▸ **Reading passage**
Daniel Zhao, Glassdoor Sr. Economist, joins Yahoo Finance’s Sibile Marcellus to discuss why high school diploma’s are outperforming college graduates when it comes to pay raises.
ALEXIS CHRISTOFOROUS: Amid the country's economic recovery, workers with no more than a high school diploma are outperforming college graduates when it comes to pay raises, and by a record margin. Here's Sibile Marcellus now with the latest installment of "Career Control."
SIBILE MARCELLUS: Oxford Economics put it bluntly saying, quote, "in this job market, you don't need a degree." The firm's research data indicates that over the past two months workers with just a high school diploma received a higher pay raise, 3.7%, versus 3.3% for workers with a college degree.
So what does that mean for people looking for work? I want to bring in Glassdoor Senior Economist Daniel Zhao to break this down for us. Now, Daniel, I want to start off with Oxford Economics' take that in this job market, you don't need a degree. Now, the economy is in recovery, but the unemployment rate is still high at 5.9%. What is Glassdoor seeing in terms of the hiring of people with or without a college degree?
DANIEL ZHAO: Well, what we are seeing from employers is that they're actually loosening requirements in terms of degree requirements or other restrictions to get more workers, because everything right now ties back to labor shortages. You're hearing many employers having difficulty finding or retaining workers. And so employers are getting more creative about what workers that they would consider as their candidates.

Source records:
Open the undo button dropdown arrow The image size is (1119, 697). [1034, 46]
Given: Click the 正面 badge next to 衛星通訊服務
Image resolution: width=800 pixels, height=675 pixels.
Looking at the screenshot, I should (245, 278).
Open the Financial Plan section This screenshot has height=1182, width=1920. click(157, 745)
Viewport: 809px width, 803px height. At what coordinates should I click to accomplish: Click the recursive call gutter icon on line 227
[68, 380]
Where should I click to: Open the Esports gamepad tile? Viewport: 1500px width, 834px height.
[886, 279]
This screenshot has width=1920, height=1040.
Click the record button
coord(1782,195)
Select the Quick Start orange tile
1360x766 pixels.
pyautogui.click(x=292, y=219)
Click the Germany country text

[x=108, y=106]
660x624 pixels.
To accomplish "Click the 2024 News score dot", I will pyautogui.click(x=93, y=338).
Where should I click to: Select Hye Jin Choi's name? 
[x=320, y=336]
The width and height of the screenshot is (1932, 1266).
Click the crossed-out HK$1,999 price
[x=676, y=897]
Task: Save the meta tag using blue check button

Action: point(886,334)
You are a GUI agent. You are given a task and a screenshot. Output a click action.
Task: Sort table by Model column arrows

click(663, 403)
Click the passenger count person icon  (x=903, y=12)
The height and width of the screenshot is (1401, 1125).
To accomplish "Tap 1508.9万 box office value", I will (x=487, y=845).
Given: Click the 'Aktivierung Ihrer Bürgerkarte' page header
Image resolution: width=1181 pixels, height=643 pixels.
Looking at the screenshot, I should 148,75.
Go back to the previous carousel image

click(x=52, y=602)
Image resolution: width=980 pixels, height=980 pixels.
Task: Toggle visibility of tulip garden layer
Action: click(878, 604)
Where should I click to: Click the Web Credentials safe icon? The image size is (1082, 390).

▸ **Tasks to complete**
1. According to the transcript, what pay raise did workers with only a high school diploma receive over the past two months?
2. Copy the stretch of the transcript from "So what does" through "as their candidates.".
The entries have no role in this exercise.

▸ **Answers**
1. 3.7%

2.
So what does that mean for people looking for work? I want to bring in Glassdoor Senior Economist Daniel Zhao to break this down for us. Now, Daniel, I want to start off with Oxford Economics' take that in this job market, you don't need a degree. Now, the economy is in recovery, but the unemployment rate is still high at 5.9%. What is Glassdoor seeing in terms of the hiring of people with or without a college degree?
DANIEL ZHAO: Well, what we are seeing from employers is that they're actually loosening requirements in terms of degree requirements or other restrictions to get more workers, because everything right now ties back to labor shortages. You're hearing many employers having difficulty finding or retaining workers. And so employers are getting more creative about what workers that they would consider as their candidates.